> WRITTEN INSTRUCTION 1:
In the Abu Qatada deportation article, which court blocked the move to send him to Jordan?
____ DOCUMENT EXCERPT
All Locked Up and No Place to Go
Why can't the Brits deport a suspected terror figure?
A British appeals court Wednesday blocked the government of Prime Minister Gordon Brown from deporting to Jordan a firebrand Islamic cleric who has long been suspected of close ties to Al Qaeda. The court's rationale: there were reasonable grounds to believe the Jordanians would jail him for life based on evidence obtained through the torture of other detainees.
The court ruling is the latest example of how the alleged use of torture is complicating efforts by the United States and its allies to prosecute high-profile terror suspects and their associates. In this case, the suspect at issue, Abu Qatada, is a notorious radical imam who, British authorities charge, has inflamed British Muslims with his anti-Western sermons. All the while, he has maintained "long-established connections with Osama bin Laden and Al Qaeda," according to a British government dossier entered into evidence in his court case. Abu Qatada has always denied being an Al Qaeda operative or leader, although in an interview broadcast after 9/11 he said that even though he has never met Osama bin Laden he would have been "proud" to have done so.
British authorities sought to deport Abu Qatada to his native country, Jordan, where he has twice been convicted in absentia for conspiracy to commit terrorist activities and was sentenced to life in prison. But the three-judge panel of the Court of Appeals for England and Wales stopped the move on the grounds that it would violate Abu Qatada's human rights. The court cited Jordan's long history of using torture against terror suspects, and pointed to a 2006 Amnesty International report detailing "persistent complaints of torture" against suspects in "incommunicado detention" by Jordanian security forces. Human Rights Watch, a group that campaigns against the use of torture, released a report this week that described how detainees held by Jordan's intelligence service, known as the GID, were allegedly subjected to brutal beatings and threats of rape. The report claimed that from 2001 to at least 2004, the GID served as a "proxy jailer" for the Central Intelligence Agency. The organization claimed that "more than just warehousing these men, the GID interrogated them using methods that were even more brutal than those in which the CIA has been implicated to date." In one such instance, a Jordanian detainee, in a note smuggled out of a GID detention facility in 2003, claimed that he had been "threatened ... with electricity ... and with snakes and dogs ... [They said] we'll make you see death."
________
____ SUPPLIED DATA
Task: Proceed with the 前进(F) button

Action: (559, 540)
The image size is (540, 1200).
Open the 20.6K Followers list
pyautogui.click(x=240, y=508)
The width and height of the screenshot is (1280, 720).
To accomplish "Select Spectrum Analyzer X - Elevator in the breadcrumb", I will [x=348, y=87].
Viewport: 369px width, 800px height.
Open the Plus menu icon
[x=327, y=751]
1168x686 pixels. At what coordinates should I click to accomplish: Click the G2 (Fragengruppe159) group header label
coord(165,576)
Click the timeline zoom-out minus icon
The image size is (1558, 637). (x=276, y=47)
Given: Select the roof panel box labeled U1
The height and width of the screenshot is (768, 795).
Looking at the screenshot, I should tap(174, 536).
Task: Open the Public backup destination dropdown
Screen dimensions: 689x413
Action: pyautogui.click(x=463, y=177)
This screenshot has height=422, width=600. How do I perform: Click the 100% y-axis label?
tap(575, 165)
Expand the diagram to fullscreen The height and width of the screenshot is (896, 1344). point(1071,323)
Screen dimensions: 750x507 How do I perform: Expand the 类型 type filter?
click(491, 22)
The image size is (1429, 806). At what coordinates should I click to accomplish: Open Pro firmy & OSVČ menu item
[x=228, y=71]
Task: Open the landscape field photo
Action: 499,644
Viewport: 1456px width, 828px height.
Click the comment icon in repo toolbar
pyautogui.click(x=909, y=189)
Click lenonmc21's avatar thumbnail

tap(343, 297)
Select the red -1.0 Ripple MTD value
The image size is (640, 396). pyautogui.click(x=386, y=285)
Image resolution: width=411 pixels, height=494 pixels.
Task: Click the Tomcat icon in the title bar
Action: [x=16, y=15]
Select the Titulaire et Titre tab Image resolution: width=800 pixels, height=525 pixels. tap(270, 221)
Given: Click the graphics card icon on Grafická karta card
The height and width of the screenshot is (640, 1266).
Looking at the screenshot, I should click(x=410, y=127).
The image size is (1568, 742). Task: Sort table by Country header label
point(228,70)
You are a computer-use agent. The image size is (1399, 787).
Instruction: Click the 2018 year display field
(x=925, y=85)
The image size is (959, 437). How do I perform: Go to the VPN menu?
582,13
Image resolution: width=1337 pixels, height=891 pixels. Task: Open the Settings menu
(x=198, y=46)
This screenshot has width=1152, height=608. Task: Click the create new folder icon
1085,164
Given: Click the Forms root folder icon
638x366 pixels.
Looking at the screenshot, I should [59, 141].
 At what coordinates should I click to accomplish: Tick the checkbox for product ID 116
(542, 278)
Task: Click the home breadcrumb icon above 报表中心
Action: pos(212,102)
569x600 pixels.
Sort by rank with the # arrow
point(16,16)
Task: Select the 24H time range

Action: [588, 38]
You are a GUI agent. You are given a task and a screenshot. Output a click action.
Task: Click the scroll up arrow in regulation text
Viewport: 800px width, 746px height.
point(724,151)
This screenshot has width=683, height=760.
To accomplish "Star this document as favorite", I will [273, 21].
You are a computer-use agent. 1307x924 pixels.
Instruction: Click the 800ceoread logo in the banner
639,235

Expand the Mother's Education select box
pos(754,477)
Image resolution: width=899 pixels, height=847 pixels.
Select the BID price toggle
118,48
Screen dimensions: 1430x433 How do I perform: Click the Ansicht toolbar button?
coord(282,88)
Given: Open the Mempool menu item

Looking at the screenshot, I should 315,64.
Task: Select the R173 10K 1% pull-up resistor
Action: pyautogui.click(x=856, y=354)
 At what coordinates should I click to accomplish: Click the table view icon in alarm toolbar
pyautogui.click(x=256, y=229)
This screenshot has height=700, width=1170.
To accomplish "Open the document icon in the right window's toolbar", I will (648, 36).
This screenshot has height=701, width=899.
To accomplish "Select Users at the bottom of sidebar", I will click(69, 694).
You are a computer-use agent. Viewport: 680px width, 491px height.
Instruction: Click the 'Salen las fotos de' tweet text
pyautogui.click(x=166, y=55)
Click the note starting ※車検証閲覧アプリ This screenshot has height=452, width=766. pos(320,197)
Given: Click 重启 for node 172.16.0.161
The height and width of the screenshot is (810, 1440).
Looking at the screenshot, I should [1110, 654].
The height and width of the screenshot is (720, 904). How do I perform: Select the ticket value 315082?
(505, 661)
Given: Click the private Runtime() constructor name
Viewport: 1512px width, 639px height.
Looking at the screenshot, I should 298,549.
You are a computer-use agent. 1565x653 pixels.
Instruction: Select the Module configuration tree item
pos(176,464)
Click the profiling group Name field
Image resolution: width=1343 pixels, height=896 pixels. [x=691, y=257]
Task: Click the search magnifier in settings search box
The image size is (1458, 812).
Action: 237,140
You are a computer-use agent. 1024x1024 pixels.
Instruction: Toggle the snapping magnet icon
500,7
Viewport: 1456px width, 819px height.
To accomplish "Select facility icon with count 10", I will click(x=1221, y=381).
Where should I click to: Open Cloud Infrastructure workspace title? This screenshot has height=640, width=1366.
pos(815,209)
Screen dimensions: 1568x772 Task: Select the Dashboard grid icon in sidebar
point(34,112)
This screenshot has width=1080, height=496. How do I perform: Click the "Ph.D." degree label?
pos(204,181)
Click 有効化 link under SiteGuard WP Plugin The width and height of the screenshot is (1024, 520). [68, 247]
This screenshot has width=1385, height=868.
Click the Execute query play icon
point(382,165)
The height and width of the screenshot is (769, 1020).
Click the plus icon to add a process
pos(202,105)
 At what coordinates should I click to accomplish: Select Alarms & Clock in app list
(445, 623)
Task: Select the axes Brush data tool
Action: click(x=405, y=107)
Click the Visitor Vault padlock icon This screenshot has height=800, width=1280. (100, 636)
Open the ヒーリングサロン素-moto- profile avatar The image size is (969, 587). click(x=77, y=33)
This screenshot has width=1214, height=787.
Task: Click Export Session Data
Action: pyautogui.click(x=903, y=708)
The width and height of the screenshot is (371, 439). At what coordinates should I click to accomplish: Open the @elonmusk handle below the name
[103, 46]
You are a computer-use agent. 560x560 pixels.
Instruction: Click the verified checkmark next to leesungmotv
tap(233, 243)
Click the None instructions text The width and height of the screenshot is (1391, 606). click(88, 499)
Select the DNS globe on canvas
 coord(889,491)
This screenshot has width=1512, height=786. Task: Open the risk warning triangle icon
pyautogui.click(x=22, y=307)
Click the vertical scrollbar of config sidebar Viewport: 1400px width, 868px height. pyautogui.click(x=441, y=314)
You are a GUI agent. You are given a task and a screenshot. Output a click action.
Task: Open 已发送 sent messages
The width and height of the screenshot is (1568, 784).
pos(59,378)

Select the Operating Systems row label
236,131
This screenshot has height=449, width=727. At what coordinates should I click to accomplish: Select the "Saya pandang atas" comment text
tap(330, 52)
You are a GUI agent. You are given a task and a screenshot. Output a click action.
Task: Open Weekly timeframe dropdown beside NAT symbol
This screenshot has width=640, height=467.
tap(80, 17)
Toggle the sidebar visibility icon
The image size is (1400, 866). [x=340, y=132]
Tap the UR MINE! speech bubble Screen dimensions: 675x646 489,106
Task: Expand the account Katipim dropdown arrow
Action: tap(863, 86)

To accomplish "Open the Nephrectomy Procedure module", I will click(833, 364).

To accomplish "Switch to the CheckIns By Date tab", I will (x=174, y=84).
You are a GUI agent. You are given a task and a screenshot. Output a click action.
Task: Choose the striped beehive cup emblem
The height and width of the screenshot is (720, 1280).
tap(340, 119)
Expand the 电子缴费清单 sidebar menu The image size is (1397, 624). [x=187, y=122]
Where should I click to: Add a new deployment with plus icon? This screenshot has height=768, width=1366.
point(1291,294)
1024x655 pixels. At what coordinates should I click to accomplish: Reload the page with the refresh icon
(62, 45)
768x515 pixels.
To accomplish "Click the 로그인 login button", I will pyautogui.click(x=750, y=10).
________
> WRITTEN INSTRUCTION 2:
Please copy out the listing from its first line through the line containing "tap(343, 297)", with both of those lines included.

> EXERCISE RESPONSE 1:
The three-judge panel of the Court of Appeals for England and Wales.

> EXERCISE RESPONSE 2:
Task: Proceed with the 前进(F) button

Action: (559, 540)
The image size is (540, 1200).
Open the 20.6K Followers list
pyautogui.click(x=240, y=508)
The width and height of the screenshot is (1280, 720).
To accomplish "Select Spectrum Analyzer X - Elevator in the breadcrumb", I will [x=348, y=87].
Viewport: 369px width, 800px height.
Open the Plus menu icon
[x=327, y=751]
1168x686 pixels. At what coordinates should I click to accomplish: Click the G2 (Fragengruppe159) group header label
coord(165,576)
Click the timeline zoom-out minus icon
The image size is (1558, 637). (x=276, y=47)
Given: Select the roof panel box labeled U1
The height and width of the screenshot is (768, 795).
Looking at the screenshot, I should tap(174, 536).
Task: Open the Public backup destination dropdown
Screen dimensions: 689x413
Action: pyautogui.click(x=463, y=177)
This screenshot has height=422, width=600. How do I perform: Click the 100% y-axis label?
tap(575, 165)
Expand the diagram to fullscreen The height and width of the screenshot is (896, 1344). point(1071,323)
Screen dimensions: 750x507 How do I perform: Expand the 类型 type filter?
click(491, 22)
The image size is (1429, 806). At what coordinates should I click to accomplish: Open Pro firmy & OSVČ menu item
[x=228, y=71]
Task: Open the landscape field photo
Action: 499,644
Viewport: 1456px width, 828px height.
Click the comment icon in repo toolbar
pyautogui.click(x=909, y=189)
Click lenonmc21's avatar thumbnail

tap(343, 297)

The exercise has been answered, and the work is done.